Sierk: Well, no, as a matter of fact. Just the opposite. We announced in the last quarter about a penny per share loss effectively in the Nomai acquisition operationally. That, however, is something that's going to go away. We understand that company, we understand what its capabilities are. We need capabilities in Europe. I think it will be, in the long run, contributing to our revenue and our profits. We were impressed when we looked at that company with some of the technology they had, and we specifically talked about some of the optical technology, so they're going to play a role as we go into the future.

TMF: Now buying Nomai, didn't that actually give credibility to its technology?

Sierk: Well, I've talked about their optical technology. You know, obviously, we've had some discussions with them about our intellectual property, and that was a major concern that we had discussions with them on. Nomai is no longer manufacturing disks that are compatible with Zip. They, during the discussions, as you'll probably remember, did admit that they infringed on our intellectual property, and that was the key thing that occurred there.

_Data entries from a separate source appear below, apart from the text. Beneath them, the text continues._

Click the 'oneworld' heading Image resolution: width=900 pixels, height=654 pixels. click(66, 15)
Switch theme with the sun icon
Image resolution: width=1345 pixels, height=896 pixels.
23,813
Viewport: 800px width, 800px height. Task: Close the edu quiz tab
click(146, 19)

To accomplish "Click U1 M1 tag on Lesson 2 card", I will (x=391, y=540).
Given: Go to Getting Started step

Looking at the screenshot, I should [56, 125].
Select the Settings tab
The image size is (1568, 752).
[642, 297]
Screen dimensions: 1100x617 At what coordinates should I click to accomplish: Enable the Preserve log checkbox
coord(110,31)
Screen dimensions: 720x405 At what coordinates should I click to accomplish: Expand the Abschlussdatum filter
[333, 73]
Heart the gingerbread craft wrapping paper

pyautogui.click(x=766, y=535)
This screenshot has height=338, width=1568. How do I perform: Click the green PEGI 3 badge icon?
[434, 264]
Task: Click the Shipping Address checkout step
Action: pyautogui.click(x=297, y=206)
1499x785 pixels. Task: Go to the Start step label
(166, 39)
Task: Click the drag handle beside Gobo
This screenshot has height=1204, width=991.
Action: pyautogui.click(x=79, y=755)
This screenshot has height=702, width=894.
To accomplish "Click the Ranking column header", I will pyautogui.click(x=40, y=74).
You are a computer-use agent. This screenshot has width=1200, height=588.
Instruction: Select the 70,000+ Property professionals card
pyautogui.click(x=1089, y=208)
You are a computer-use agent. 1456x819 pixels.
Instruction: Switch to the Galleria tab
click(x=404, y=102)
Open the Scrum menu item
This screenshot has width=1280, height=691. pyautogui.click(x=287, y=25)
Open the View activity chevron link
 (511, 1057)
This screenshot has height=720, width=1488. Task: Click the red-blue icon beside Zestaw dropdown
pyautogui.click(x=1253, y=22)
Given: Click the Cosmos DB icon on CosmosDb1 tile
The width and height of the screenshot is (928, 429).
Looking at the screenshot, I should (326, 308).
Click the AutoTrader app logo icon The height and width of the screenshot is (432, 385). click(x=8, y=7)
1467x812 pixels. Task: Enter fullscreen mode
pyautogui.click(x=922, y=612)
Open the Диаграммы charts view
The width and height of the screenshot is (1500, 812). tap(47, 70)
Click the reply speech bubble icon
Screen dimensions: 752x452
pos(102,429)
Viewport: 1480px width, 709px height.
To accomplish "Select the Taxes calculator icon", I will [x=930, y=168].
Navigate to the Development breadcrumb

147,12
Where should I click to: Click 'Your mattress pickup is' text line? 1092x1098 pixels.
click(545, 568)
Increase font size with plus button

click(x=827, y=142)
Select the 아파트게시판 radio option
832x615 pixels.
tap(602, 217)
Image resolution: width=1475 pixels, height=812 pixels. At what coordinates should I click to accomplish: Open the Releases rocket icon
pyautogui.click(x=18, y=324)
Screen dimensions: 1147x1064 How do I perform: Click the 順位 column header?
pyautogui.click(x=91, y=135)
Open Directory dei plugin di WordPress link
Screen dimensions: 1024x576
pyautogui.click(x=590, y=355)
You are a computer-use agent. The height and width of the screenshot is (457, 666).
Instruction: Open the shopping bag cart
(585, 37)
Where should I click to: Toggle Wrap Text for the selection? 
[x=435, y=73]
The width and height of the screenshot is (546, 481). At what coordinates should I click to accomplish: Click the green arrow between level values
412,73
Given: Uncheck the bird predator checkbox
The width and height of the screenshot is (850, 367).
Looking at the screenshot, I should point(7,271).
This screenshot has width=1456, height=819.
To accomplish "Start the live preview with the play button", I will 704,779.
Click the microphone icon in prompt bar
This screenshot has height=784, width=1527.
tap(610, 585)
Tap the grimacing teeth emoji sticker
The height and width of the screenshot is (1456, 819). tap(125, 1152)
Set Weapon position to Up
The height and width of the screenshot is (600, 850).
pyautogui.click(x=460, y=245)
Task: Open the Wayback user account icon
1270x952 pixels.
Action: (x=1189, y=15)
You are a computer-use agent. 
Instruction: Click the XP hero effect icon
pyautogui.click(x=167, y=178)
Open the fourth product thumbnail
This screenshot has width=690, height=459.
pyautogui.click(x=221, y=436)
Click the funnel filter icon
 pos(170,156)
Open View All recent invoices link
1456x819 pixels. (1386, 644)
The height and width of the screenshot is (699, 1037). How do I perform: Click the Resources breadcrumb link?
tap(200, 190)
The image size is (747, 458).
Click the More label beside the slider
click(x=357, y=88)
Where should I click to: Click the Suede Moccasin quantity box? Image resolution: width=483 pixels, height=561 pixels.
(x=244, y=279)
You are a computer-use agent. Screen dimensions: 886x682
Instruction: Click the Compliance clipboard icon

TMF: Are you worried about the emergence of other competitors?

Sierk: Competitors make you better, okay? And so if you take a look at the competitors we've got out there, we pay a lot of attention to them. We know what capabilities they've got, we study them carefully, and we are paying a lot of attention to the customer. So our main drive is to satisfy what the customer wants out of all this. Now, we've got some competitors that have bigger names in the market than Iomega. At the same point in time, we're clearly the leader in technology. We've got an installed base of 18 million Zip drives, 2 million Jaz drives. Our disk usage remains high. We just shipped our 100 millionth disk. I mean, think about that. And so even though we're going against companies that are much bigger than we are with much bigger names, we clearly are the leader in our area.

TMF: Have you made any changes to the marketing strategy for the company?

"Even though we're going against companies that are much bigger than we are with much bigger names, we clearly are the leader in our area."
Sierk: Yes, we have. I refer folks to take a look at some of the comments that were made during our third quarter conference call to get some details on that. But we're really directing our efforts towards solutions-based answers for our customers. The important thing for us is to make sure that our customers use our devices, and use them in a way that increases their productivity and work quality and their quality of life. I think that's where it's going.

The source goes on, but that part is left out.